Problem to work on: Each line from the one with "[Barra de mango medio - Verde] (424, 729)" to the final line of the data must be reproduced exactly, and no other line may appear.

Provided entries:

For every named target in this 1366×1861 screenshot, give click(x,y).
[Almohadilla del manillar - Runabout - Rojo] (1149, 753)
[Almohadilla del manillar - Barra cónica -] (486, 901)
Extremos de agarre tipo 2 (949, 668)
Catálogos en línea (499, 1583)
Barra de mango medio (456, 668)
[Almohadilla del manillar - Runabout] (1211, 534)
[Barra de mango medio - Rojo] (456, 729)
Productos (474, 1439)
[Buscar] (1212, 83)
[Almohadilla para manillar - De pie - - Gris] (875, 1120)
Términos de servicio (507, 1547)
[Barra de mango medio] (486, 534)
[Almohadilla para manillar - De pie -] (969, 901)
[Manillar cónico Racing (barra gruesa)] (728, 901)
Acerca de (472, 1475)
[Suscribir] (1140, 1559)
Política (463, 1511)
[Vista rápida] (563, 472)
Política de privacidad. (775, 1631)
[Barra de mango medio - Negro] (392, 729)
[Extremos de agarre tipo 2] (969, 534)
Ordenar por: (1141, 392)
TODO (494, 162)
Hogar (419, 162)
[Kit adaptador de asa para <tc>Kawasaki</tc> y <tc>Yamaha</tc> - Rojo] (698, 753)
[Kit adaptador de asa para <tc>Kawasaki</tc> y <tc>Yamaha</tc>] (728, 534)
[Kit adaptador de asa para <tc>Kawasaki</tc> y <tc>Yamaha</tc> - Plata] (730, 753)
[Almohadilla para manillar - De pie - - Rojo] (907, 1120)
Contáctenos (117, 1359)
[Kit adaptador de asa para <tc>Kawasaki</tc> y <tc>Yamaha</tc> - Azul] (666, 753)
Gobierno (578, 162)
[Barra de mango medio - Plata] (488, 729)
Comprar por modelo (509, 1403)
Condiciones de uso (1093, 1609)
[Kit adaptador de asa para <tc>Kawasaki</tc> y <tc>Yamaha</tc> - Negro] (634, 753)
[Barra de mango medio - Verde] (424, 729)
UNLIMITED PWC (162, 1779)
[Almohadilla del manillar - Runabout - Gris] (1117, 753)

Response to this task:
[Barra de mango medio - Verde] (424, 729)
UNLIMITED PWC (162, 1779)
[Almohadilla del manillar - Runabout - Gris] (1117, 753)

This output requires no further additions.